::: Provided records

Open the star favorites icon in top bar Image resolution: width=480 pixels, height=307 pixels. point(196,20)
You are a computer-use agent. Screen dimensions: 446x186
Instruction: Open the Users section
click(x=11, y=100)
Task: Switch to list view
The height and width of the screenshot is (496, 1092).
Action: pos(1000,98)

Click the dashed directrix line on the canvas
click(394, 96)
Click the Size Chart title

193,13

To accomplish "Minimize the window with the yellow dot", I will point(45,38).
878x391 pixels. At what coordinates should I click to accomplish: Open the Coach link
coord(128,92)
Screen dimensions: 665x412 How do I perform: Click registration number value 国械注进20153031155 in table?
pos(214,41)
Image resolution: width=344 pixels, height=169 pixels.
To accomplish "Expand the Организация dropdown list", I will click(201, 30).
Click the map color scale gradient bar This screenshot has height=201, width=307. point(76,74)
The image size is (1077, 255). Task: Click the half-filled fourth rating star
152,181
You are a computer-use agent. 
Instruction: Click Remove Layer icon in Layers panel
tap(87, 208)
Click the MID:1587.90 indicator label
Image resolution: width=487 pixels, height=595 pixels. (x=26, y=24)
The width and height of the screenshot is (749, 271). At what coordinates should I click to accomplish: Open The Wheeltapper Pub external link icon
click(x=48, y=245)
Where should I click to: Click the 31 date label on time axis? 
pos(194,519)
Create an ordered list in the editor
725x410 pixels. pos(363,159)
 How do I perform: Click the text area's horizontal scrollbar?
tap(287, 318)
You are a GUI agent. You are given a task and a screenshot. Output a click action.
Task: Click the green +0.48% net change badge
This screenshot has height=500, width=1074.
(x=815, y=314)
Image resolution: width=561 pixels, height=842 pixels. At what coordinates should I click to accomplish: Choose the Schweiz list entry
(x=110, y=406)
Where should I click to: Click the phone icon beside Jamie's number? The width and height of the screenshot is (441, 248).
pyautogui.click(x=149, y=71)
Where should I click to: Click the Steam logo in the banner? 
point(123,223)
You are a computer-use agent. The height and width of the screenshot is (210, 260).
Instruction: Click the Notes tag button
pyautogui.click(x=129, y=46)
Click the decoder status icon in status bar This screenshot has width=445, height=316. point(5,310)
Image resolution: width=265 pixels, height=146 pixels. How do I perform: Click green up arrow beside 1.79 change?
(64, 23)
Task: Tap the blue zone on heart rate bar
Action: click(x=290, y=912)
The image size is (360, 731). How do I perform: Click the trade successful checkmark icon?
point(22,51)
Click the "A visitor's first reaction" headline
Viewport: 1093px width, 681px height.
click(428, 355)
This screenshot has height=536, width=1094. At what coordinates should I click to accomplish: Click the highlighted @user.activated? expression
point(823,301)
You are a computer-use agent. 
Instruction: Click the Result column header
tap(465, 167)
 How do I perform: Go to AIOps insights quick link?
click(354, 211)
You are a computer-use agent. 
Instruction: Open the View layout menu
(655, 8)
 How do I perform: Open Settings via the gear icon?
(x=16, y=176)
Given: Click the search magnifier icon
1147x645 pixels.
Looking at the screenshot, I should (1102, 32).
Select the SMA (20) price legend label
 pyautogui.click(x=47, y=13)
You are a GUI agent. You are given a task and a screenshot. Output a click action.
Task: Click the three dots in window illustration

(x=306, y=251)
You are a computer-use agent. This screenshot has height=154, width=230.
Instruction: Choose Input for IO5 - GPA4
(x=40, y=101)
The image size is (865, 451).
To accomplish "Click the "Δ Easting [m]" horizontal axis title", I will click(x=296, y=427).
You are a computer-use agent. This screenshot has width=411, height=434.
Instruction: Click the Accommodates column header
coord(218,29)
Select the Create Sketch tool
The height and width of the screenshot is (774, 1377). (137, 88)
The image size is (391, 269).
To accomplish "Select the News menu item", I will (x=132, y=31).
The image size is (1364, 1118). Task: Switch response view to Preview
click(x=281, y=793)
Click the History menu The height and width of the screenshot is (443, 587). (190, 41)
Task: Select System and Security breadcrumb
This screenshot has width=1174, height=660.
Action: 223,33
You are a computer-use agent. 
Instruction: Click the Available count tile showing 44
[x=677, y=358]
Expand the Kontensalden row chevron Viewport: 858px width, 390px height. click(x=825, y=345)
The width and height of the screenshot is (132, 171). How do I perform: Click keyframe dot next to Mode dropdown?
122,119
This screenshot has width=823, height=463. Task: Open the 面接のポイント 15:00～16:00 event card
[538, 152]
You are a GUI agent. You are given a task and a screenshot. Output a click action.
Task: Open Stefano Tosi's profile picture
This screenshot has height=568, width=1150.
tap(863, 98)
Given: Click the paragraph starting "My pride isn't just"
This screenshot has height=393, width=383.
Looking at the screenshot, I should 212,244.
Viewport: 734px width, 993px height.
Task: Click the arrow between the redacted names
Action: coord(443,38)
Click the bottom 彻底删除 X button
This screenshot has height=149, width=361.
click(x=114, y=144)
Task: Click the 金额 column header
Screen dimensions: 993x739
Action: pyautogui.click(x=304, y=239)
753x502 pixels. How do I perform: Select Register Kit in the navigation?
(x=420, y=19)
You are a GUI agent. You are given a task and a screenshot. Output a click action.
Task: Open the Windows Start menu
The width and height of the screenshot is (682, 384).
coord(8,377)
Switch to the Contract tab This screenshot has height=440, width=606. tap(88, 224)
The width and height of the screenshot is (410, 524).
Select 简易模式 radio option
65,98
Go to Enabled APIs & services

::::::

Your objective — Transcribe every record verbatim.

Solution below —
Open the star favorites icon in top bar Image resolution: width=480 pixels, height=307 pixels. point(196,20)
You are a computer-use agent. Screen dimensions: 446x186
Instruction: Open the Users section
click(x=11, y=100)
Task: Switch to list view
The height and width of the screenshot is (496, 1092).
Action: pos(1000,98)

Click the dashed directrix line on the canvas
click(394, 96)
Click the Size Chart title

193,13

To accomplish "Minimize the window with the yellow dot", I will point(45,38).
878x391 pixels. At what coordinates should I click to accomplish: Open the Coach link
coord(128,92)
Screen dimensions: 665x412 How do I perform: Click registration number value 国械注进20153031155 in table?
pos(214,41)
Image resolution: width=344 pixels, height=169 pixels.
To accomplish "Expand the Организация dropdown list", I will click(201, 30).
Click the map color scale gradient bar This screenshot has height=201, width=307. point(76,74)
The image size is (1077, 255). Task: Click the half-filled fourth rating star
152,181
You are a computer-use agent. 
Instruction: Click Remove Layer icon in Layers panel
tap(87, 208)
Click the MID:1587.90 indicator label
Image resolution: width=487 pixels, height=595 pixels. (x=26, y=24)
The width and height of the screenshot is (749, 271). At what coordinates should I click to accomplish: Open The Wheeltapper Pub external link icon
click(x=48, y=245)
Where should I click to: Click the 31 date label on time axis? 
pos(194,519)
Create an ordered list in the editor
725x410 pixels. pos(363,159)
 How do I perform: Click the text area's horizontal scrollbar?
tap(287, 318)
You are a GUI agent. You are given a task and a screenshot. Output a click action.
Task: Click the green +0.48% net change badge
This screenshot has height=500, width=1074.
(x=815, y=314)
Image resolution: width=561 pixels, height=842 pixels. At what coordinates should I click to accomplish: Choose the Schweiz list entry
(x=110, y=406)
Where should I click to: Click the phone icon beside Jamie's number? The width and height of the screenshot is (441, 248).
pyautogui.click(x=149, y=71)
Where should I click to: Click the Steam logo in the banner? 
point(123,223)
You are a computer-use agent. The height and width of the screenshot is (210, 260).
Instruction: Click the Notes tag button
pyautogui.click(x=129, y=46)
Click the decoder status icon in status bar This screenshot has width=445, height=316. point(5,310)
Image resolution: width=265 pixels, height=146 pixels. How do I perform: Click green up arrow beside 1.79 change?
(64, 23)
Task: Tap the blue zone on heart rate bar
Action: click(x=290, y=912)
The image size is (360, 731). How do I perform: Click the trade successful checkmark icon?
point(22,51)
Click the "A visitor's first reaction" headline
Viewport: 1093px width, 681px height.
click(428, 355)
This screenshot has height=536, width=1094. At what coordinates should I click to accomplish: Click the highlighted @user.activated? expression
point(823,301)
You are a computer-use agent. 
Instruction: Click the Result column header
tap(465, 167)
 How do I perform: Go to AIOps insights quick link?
click(354, 211)
You are a computer-use agent. 
Instruction: Open the View layout menu
(655, 8)
 How do I perform: Open Settings via the gear icon?
(x=16, y=176)
Given: Click the search magnifier icon
1147x645 pixels.
Looking at the screenshot, I should (1102, 32).
Select the SMA (20) price legend label
 pyautogui.click(x=47, y=13)
You are a GUI agent. You are given a task and a screenshot. Output a click action.
Task: Click the three dots in window illustration

(x=306, y=251)
You are a computer-use agent. This screenshot has height=154, width=230.
Instruction: Choose Input for IO5 - GPA4
(x=40, y=101)
The image size is (865, 451).
To accomplish "Click the "Δ Easting [m]" horizontal axis title", I will click(x=296, y=427).
You are a computer-use agent. This screenshot has width=411, height=434.
Instruction: Click the Accommodates column header
coord(218,29)
Select the Create Sketch tool
The height and width of the screenshot is (774, 1377). (137, 88)
The image size is (391, 269).
To accomplish "Select the News menu item", I will (x=132, y=31).
The image size is (1364, 1118). Task: Switch response view to Preview
click(x=281, y=793)
Click the History menu The height and width of the screenshot is (443, 587). (190, 41)
Task: Select System and Security breadcrumb
This screenshot has width=1174, height=660.
Action: 223,33
You are a computer-use agent. 
Instruction: Click the Available count tile showing 44
[x=677, y=358]
Expand the Kontensalden row chevron Viewport: 858px width, 390px height. click(x=825, y=345)
The width and height of the screenshot is (132, 171). How do I perform: Click keyframe dot next to Mode dropdown?
122,119
This screenshot has width=823, height=463. Task: Open the 面接のポイント 15:00～16:00 event card
[538, 152]
You are a GUI agent. You are given a task and a screenshot. Output a click action.
Task: Open Stefano Tosi's profile picture
This screenshot has height=568, width=1150.
tap(863, 98)
Given: Click the paragraph starting "My pride isn't just"
This screenshot has height=393, width=383.
Looking at the screenshot, I should 212,244.
Viewport: 734px width, 993px height.
Task: Click the arrow between the redacted names
Action: coord(443,38)
Click the bottom 彻底删除 X button
This screenshot has height=149, width=361.
click(x=114, y=144)
Task: Click the 金额 column header
Screen dimensions: 993x739
Action: pyautogui.click(x=304, y=239)
753x502 pixels. How do I perform: Select Register Kit in the navigation?
(x=420, y=19)
You are a GUI agent. You are given a task and a screenshot. Output a click action.
Task: Open the Windows Start menu
The width and height of the screenshot is (682, 384).
coord(8,377)
Switch to the Contract tab This screenshot has height=440, width=606. tap(88, 224)
The width and height of the screenshot is (410, 524).
Select 简易模式 radio option
65,98
Go to Enabled APIs & services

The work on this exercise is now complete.